Interesting definitions. I'd have thought that respectable Right-ish thought is concerned with protecting the free individual against the leviathan state's monopoly of force and confiscation, and the belief that freedom of individual contract within a framework of law is the key driver of progress and wealth, rather than government action.

These may increase economic inequality and inherited privilege, but so, very frequently, does the Left's entrenchment of bureaucratic and political elites. Fortunately neither Right nor Left are absolute in adhering to their beliefs, except perhaps on these pages...


Waleed Aly has some very interesting things to say about this.

https://www.youtube.com/watch?v=m1EMa4IWGEM

As for the definition of the inner city leftie, I don't think it's that difficult to define.

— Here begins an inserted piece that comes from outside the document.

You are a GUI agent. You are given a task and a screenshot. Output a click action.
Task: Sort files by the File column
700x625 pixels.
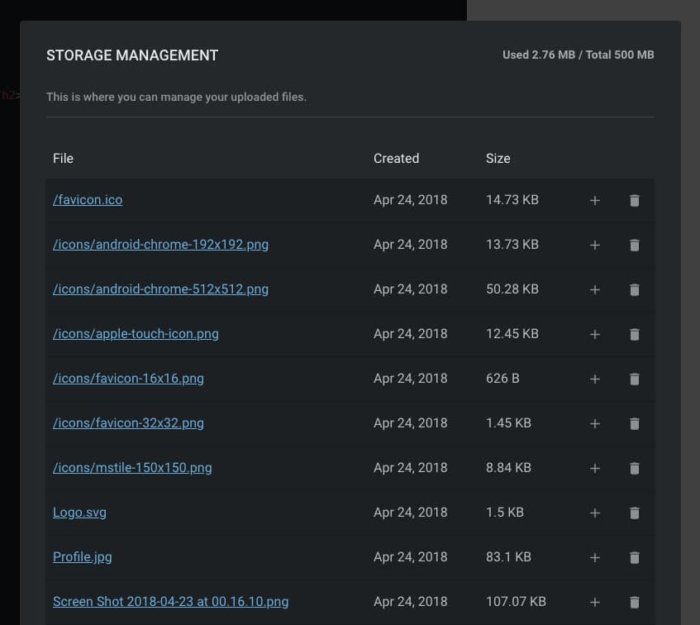coord(63,158)
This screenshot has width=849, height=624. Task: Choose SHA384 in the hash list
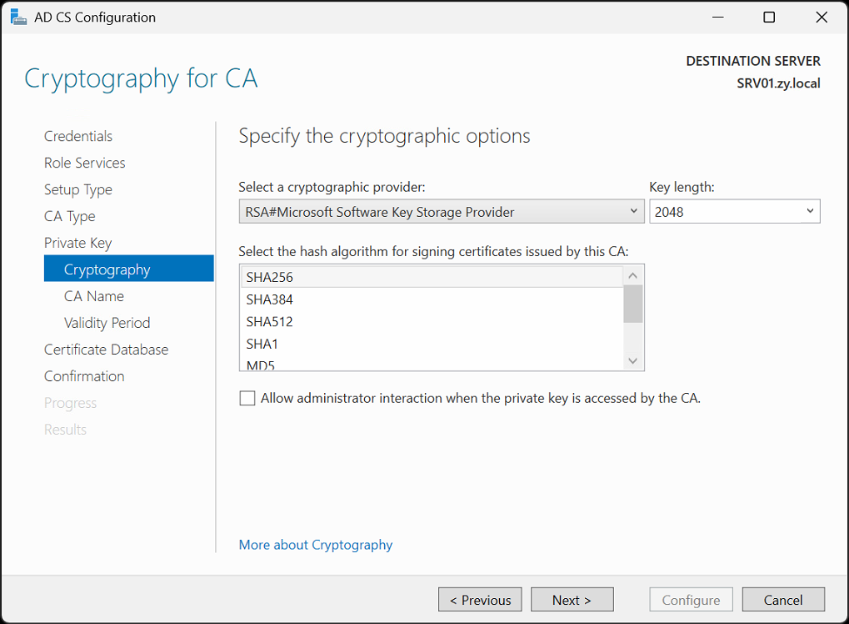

We're generally talking a social progressive (some might say 'small-l' liberal) who comes from a middle-class background (i.e. the core Greens demographic, but also a fair number of Labor voters, too). I'm not sure I'm an archetype, exactly; most people I know fall into this loose category, but when it comes to discussing politics, we'd probably spend half our time arguing.

All the rest of the stuff about latte-sipping vegan slacktivism etc. is a considerable narrowing of the definition that only really works if you're drawing a caricature. If you wanted to offer a single overarching stereotype, you could just say they're educated people who give a shit about the welfare of others.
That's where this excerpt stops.